You are viewing a plain text version of this content. The canonical link for it is here.
Posted to user@nutch.apache.org by Stefan Groschupf <sg...@media-style.com> on 2006/04/28 15:23:41 UTC

Admin Gui beta test (was Re: ATB: Heritrix)

Hi there,

since building the gui is some how complicated I was thinking about  
providing a ready to use binary.
This may be would help to get some more beta testers we currently  
looking for.
Any thoughts?

However I afraid that this would hit my server to hard and I have to  
pay for traffic. :-/
Does any one has an idea where we can mirror this file for free?
Any volunteer is very welcome.

Thanks.
Stefan




Am 28.04.2006 um 15:14 schrieb Aled Jones:

> Thanks for your replies guys.  I hadn't realised that the admin gui  
> was
> already in development.
> We should be able to cope till it gets released ;-)
>
> Thanks again
> Aled
>
>> -----Neges Wreiddiol-----/-----Original Message-----
>> Oddi wrth/From: Dan Morrill [mailto:ralph.morrill@baker.edu]
>> Anfonwyd/Sent: 28 April 2006 14:07
>> At/To: nutch-user@lucene.apache.org
>> Pwnc/Subject: RE: Heritrix
>>
>> Aled,
>>
>> I used heritrix before going over to nutch, while it is an
>> excellent program, with lots of good things to offer, it
>> didn't quite meet my need, and when designing the
>> architecture had too many dependencies for me to be comfortable with.

■ ■ ■ ■ ■

**Stated problem 1:** Name every person whose full name appears in the Nutch mailing list thread.
**Stated problem 2:** Carry on the Nutch mailing list thread, picking up right after its last sentence.
You won't need the items to finish any of this work.

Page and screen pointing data
■ ■ ■ ■ ■

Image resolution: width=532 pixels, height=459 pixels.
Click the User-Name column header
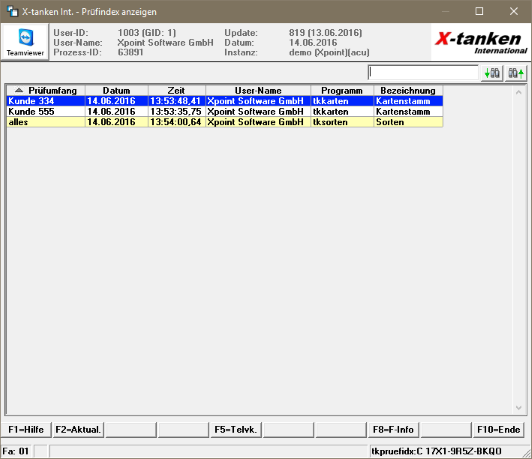(x=258, y=91)
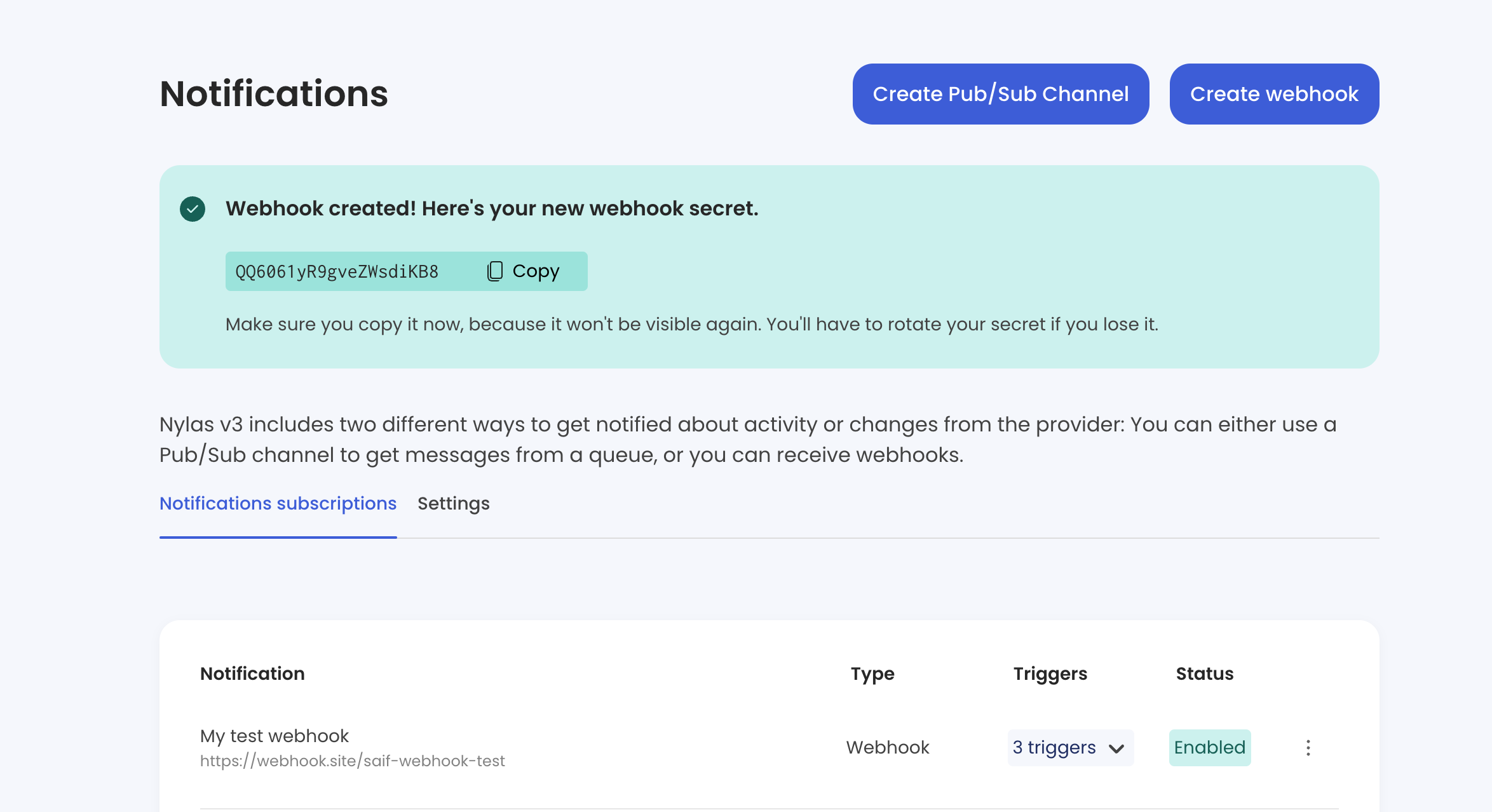Viewport: 1492px width, 812px height.
Task: Select the kebab menu icon in the webhook row
Action: tap(1308, 748)
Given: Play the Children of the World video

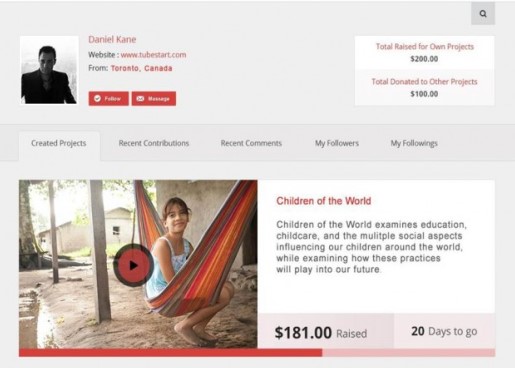Looking at the screenshot, I should 133,265.
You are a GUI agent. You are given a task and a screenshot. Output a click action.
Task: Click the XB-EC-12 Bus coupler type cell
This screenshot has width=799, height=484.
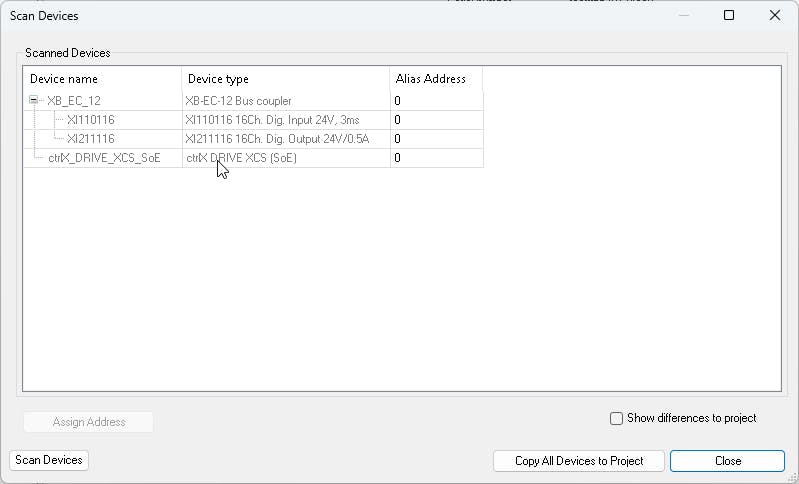[286, 101]
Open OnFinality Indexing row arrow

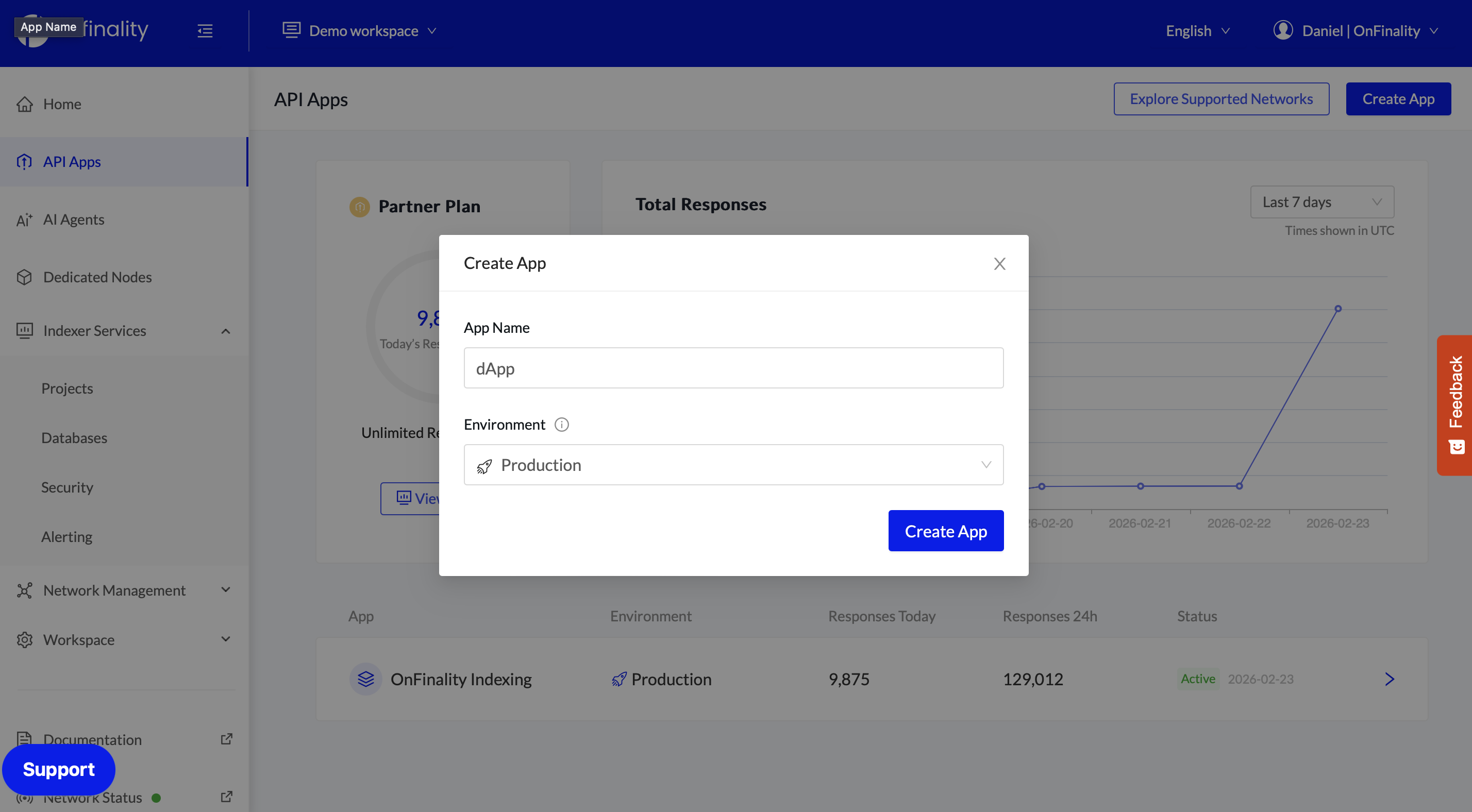pyautogui.click(x=1390, y=679)
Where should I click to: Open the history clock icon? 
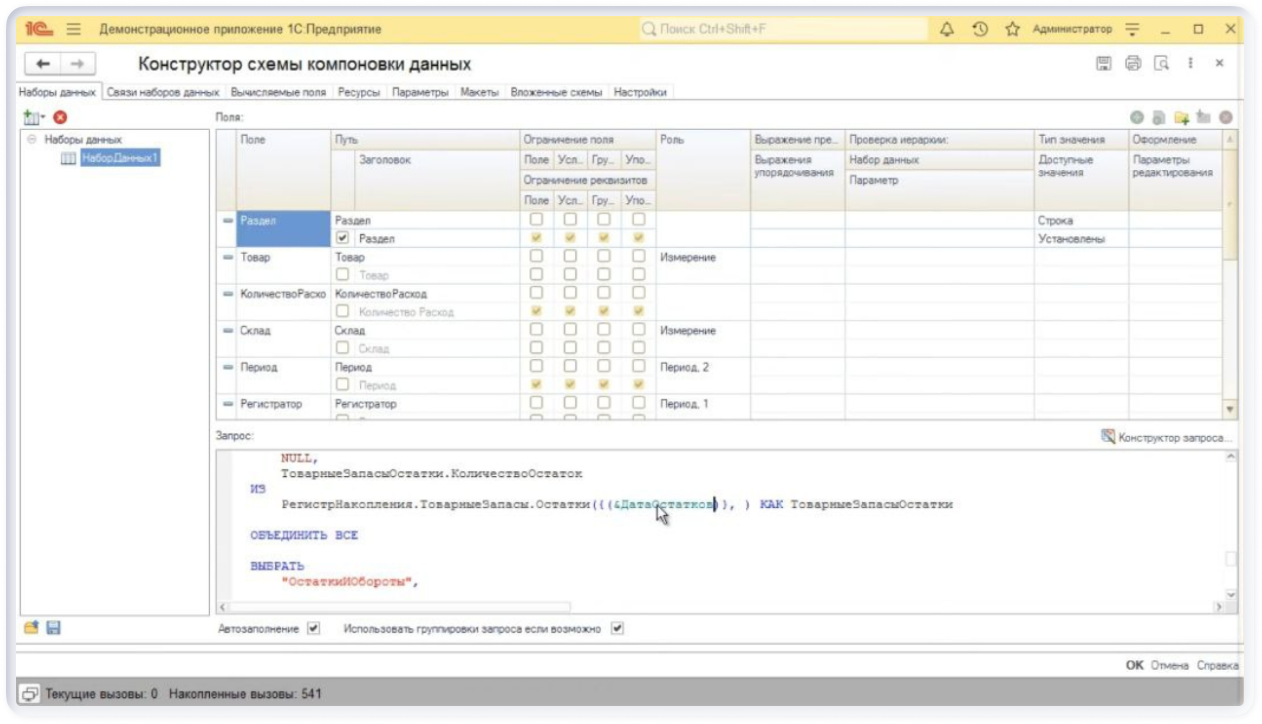[980, 30]
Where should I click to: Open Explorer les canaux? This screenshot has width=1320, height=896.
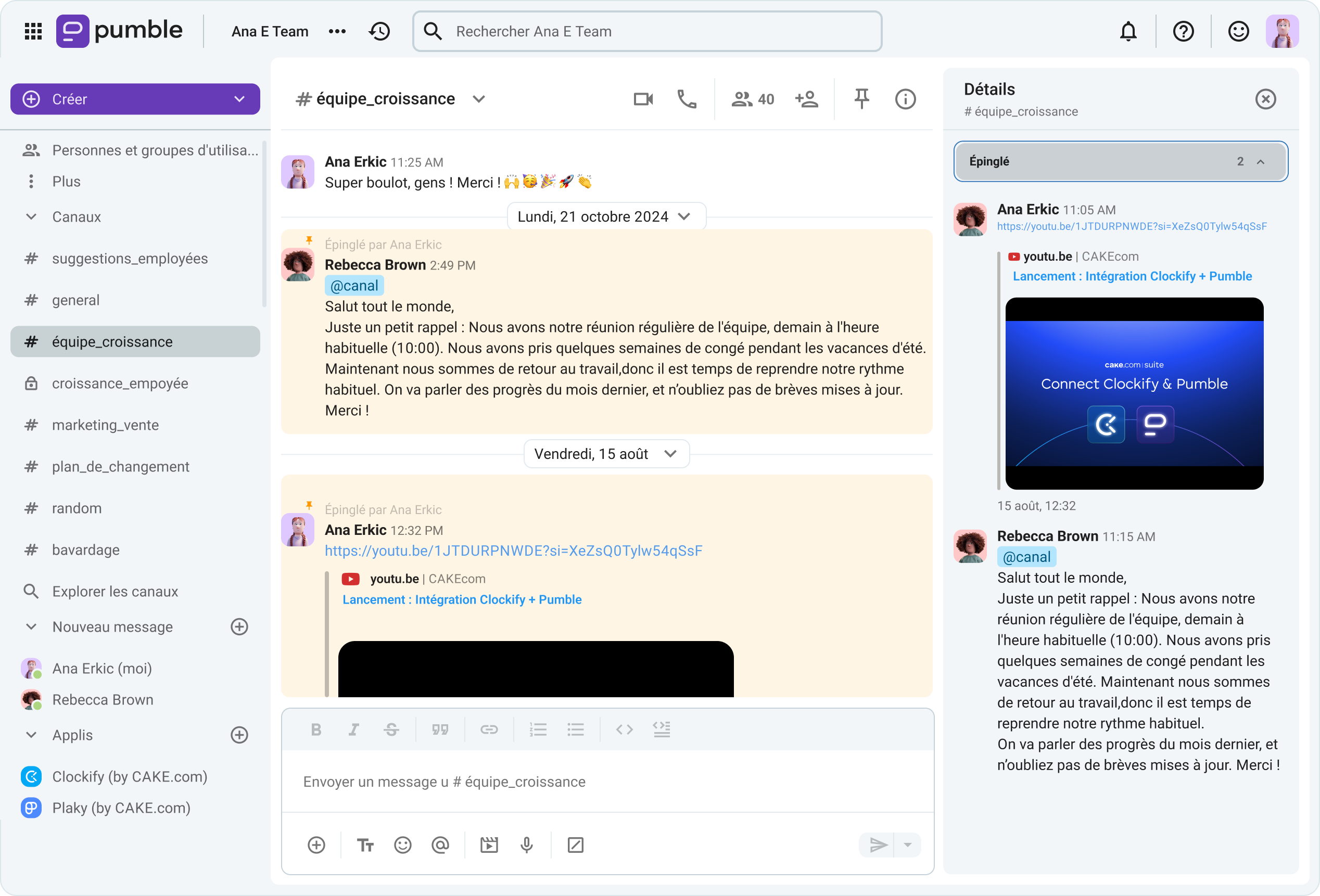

■ ■ ■ ■ ■

**Task result 1:** Stefan Groschupf, Aled Jones, Dan Morrill

**Task result 2:**
>>
>> If you want to run an internet archive though, heritrix can
>> not be beat, if you want to run a search engine, nutch is a
>> good choice.
>>
>> My personal opinion.
>> r/d
>>
>> -----Original Message-----
>> From: Aled Jones [mailto:Aled.Jones@comtec-europe.co.uk]
>> Sent: Friday, April 28, 2006 1:59 AM
>> To: nutch-user@lucene.apache.org
>> Subject: Heritrix
>>
>> Hi
>>
>> Anyone used Heritrix (http://crawler.archive.org/) as a
>> crawler?  How does it compare with the Nutch crawler?  Can
>> Nutch serve its crawled
>> results?   Main reason I'm interested is that it has a WUI interface
>> that might make maintenance for the IT guys easier, although
>> I know that some of you guys are working on an interface.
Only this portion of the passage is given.